- Written problem:
Starting at the line containing "You are a computer-use" and ending at the end of the listing, rewrite those lines with "Click" swapped for "Select" and everything else unchanged. Leave the pictures out of your answer.

[Dataset excerpt]
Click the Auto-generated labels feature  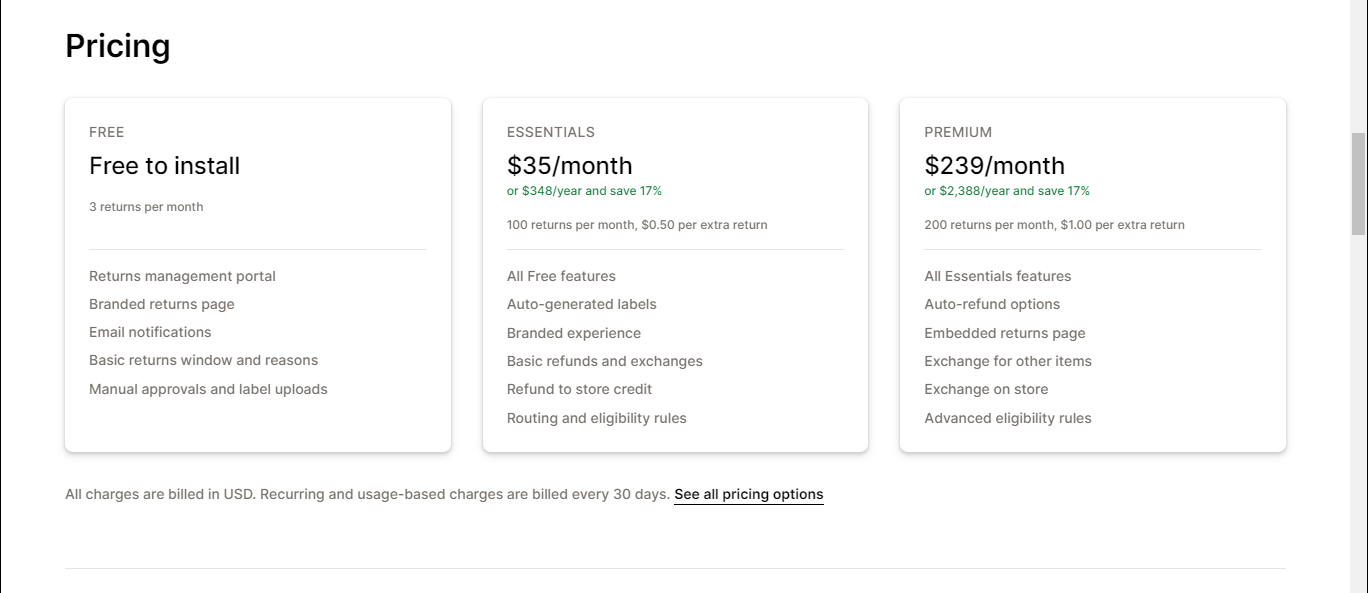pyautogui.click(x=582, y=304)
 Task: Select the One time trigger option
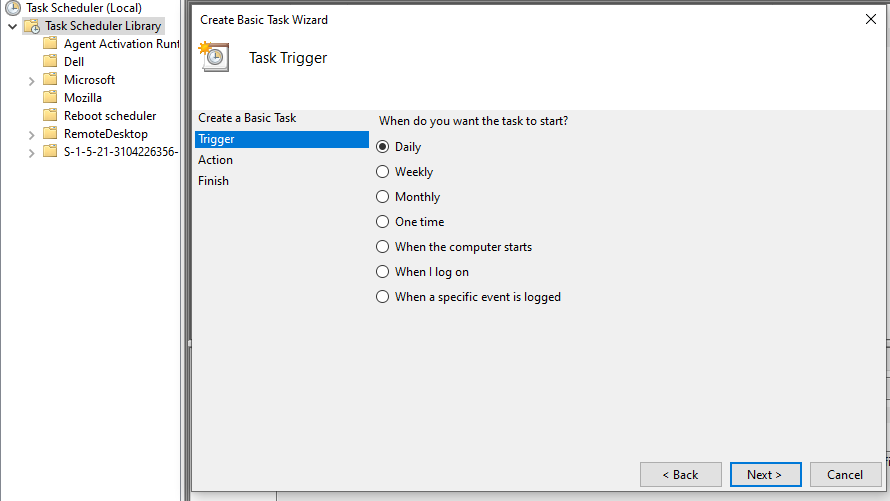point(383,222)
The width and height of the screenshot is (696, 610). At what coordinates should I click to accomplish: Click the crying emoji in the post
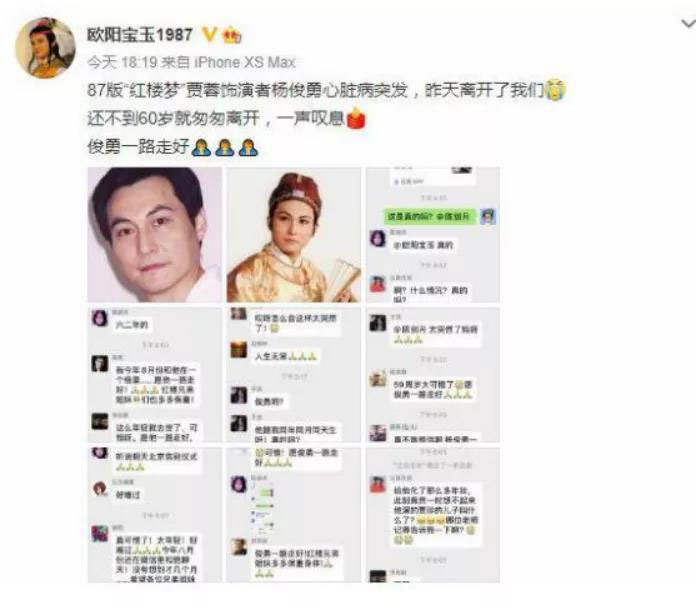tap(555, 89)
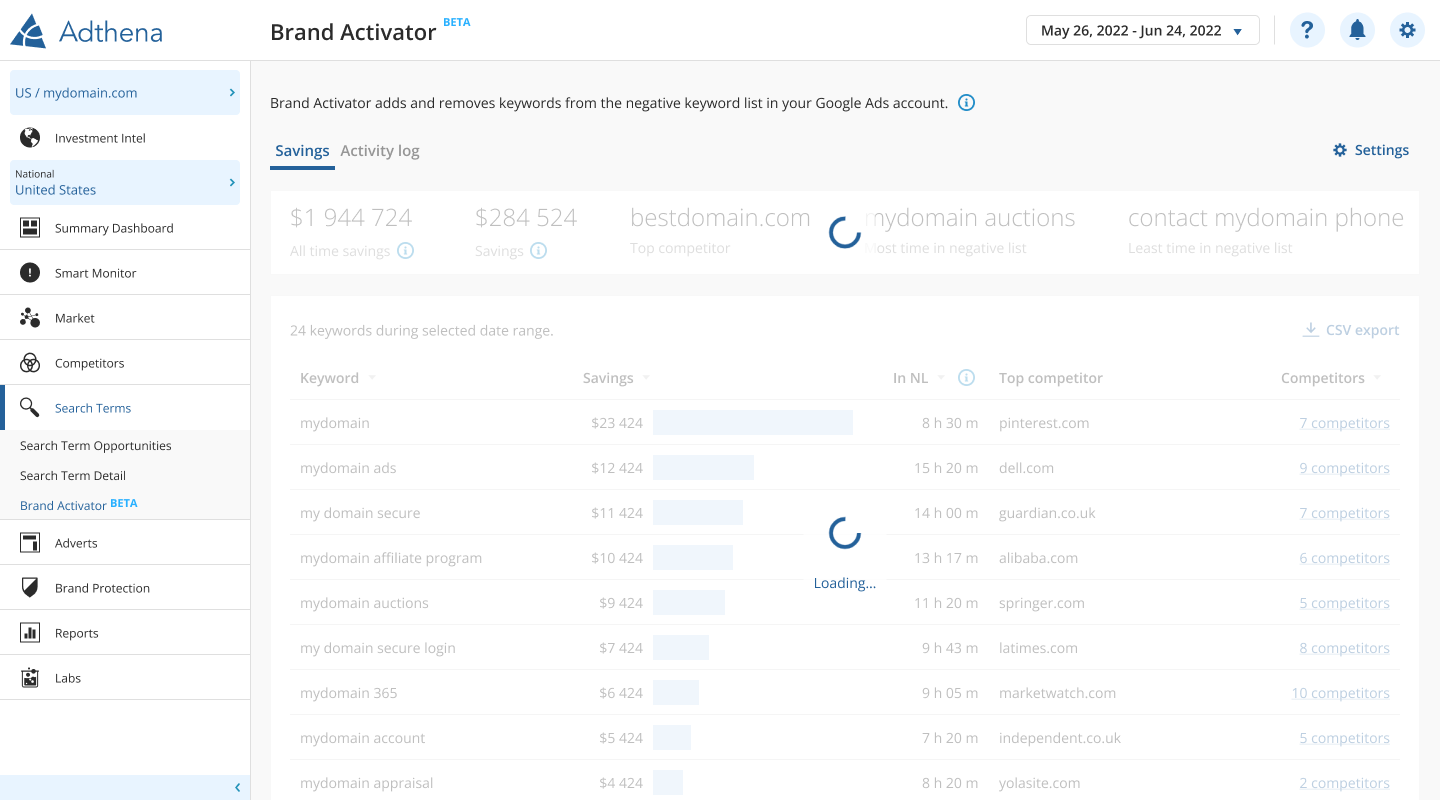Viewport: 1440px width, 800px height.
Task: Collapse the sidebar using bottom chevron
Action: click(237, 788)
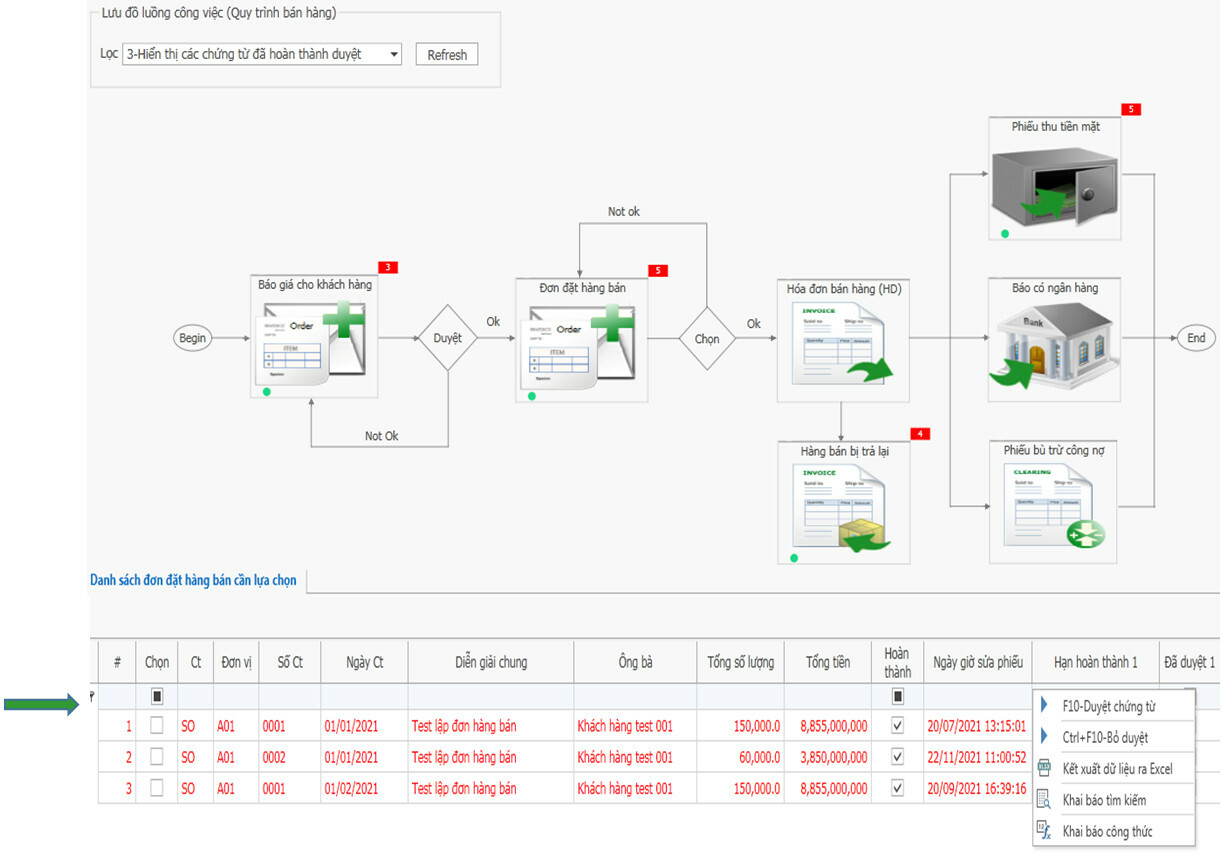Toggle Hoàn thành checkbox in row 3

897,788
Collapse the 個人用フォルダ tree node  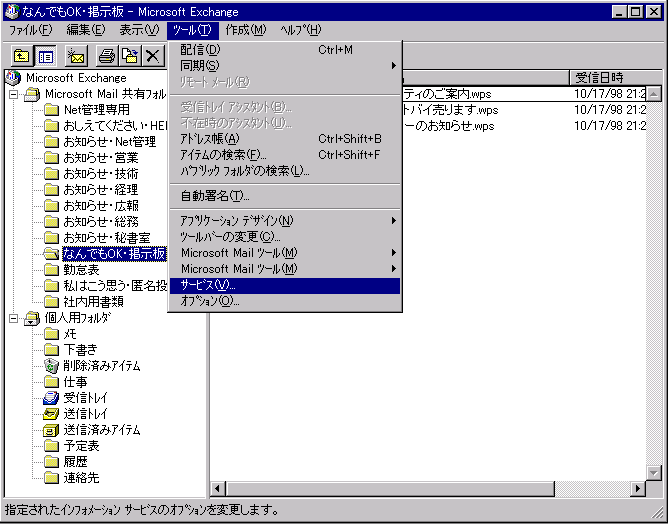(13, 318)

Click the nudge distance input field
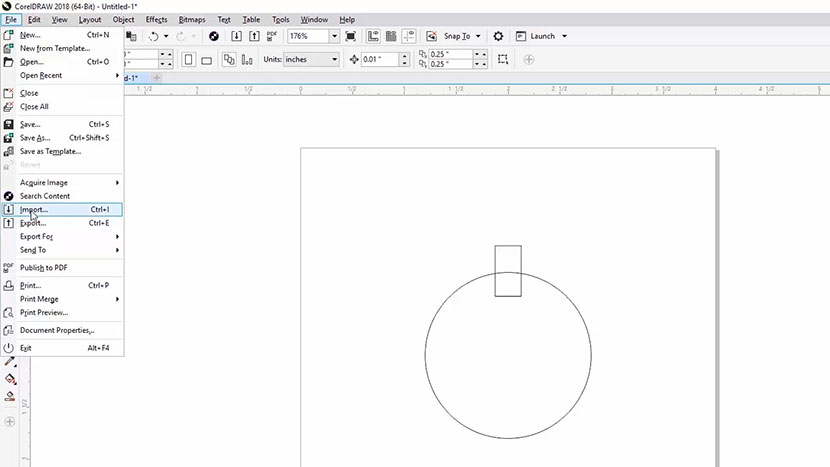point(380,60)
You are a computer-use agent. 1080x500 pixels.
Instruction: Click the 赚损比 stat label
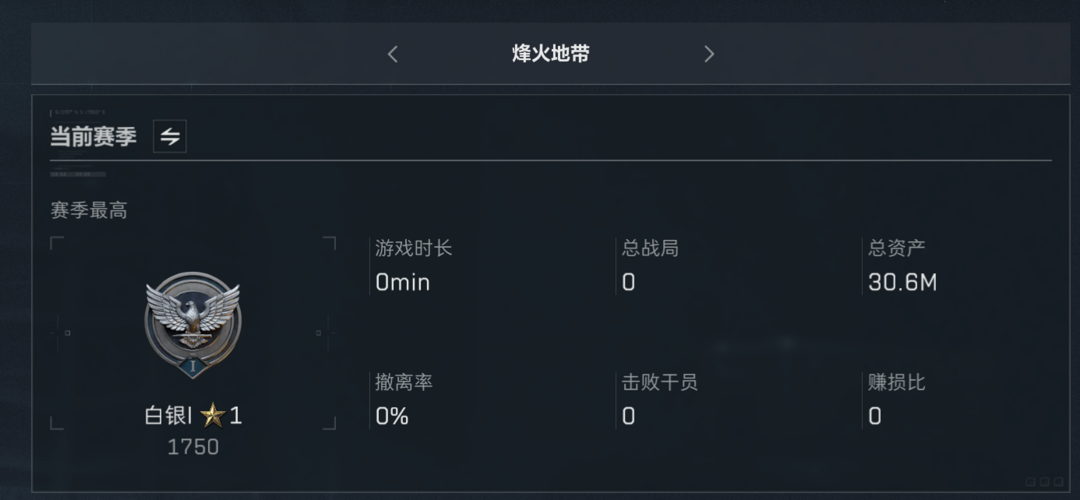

- The output:
You are a computer-use agent. 1080x500 pixels.
Instruction: Select the 赚损比 stat label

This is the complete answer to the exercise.